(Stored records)

◇ ◇ ◇ ◇ ◇ ◇ ◇

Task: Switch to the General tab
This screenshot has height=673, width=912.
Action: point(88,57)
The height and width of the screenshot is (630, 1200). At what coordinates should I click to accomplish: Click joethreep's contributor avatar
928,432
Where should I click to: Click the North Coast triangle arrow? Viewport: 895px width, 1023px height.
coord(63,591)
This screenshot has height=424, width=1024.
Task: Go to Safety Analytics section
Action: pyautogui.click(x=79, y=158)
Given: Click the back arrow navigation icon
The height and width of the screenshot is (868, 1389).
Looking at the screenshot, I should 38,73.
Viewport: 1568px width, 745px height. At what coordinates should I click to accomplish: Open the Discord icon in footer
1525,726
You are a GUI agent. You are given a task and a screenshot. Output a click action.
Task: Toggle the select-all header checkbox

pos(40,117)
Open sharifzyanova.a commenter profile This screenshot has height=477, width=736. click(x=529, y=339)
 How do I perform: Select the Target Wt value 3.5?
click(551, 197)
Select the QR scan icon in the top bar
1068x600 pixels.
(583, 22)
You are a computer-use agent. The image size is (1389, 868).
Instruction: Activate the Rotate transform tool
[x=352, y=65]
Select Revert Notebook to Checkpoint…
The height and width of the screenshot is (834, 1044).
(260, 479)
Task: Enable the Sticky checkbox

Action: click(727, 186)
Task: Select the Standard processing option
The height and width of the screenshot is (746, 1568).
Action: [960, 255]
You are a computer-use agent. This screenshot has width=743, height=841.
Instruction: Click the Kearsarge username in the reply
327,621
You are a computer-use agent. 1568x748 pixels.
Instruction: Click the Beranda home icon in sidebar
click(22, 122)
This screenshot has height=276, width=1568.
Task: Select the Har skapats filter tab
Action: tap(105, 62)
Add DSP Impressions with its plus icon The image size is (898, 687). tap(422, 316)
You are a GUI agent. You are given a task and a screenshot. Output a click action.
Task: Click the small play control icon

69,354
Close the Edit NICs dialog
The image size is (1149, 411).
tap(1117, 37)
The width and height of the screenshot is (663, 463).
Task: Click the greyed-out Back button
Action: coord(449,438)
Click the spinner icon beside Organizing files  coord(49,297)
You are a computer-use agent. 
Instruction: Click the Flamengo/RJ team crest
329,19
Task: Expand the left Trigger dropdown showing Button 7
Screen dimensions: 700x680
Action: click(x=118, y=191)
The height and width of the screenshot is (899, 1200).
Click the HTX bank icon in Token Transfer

◇ ◇ ◇ ◇ ◇ ◇ ◇

Up to and including the line with "Task: Select the Standard processing option", write out the records above exactly, starting from their first line.

Task: Switch to the General tab
This screenshot has height=673, width=912.
Action: point(88,57)
The height and width of the screenshot is (630, 1200). At what coordinates should I click to accomplish: Click joethreep's contributor avatar
928,432
Where should I click to: Click the North Coast triangle arrow? Viewport: 895px width, 1023px height.
coord(63,591)
This screenshot has height=424, width=1024.
Task: Go to Safety Analytics section
Action: pyautogui.click(x=79, y=158)
Given: Click the back arrow navigation icon
The height and width of the screenshot is (868, 1389).
Looking at the screenshot, I should 38,73.
Viewport: 1568px width, 745px height. At what coordinates should I click to accomplish: Open the Discord icon in footer
1525,726
You are a GUI agent. You are given a task and a screenshot. Output a click action.
Task: Toggle the select-all header checkbox

pos(40,117)
Open sharifzyanova.a commenter profile This screenshot has height=477, width=736. click(x=529, y=339)
 How do I perform: Select the Target Wt value 3.5?
click(551, 197)
Select the QR scan icon in the top bar
1068x600 pixels.
(583, 22)
You are a computer-use agent. The image size is (1389, 868).
Instruction: Activate the Rotate transform tool
[x=352, y=65]
Select Revert Notebook to Checkpoint…
The height and width of the screenshot is (834, 1044).
(260, 479)
Task: Enable the Sticky checkbox

Action: click(727, 186)
Task: Select the Standard processing option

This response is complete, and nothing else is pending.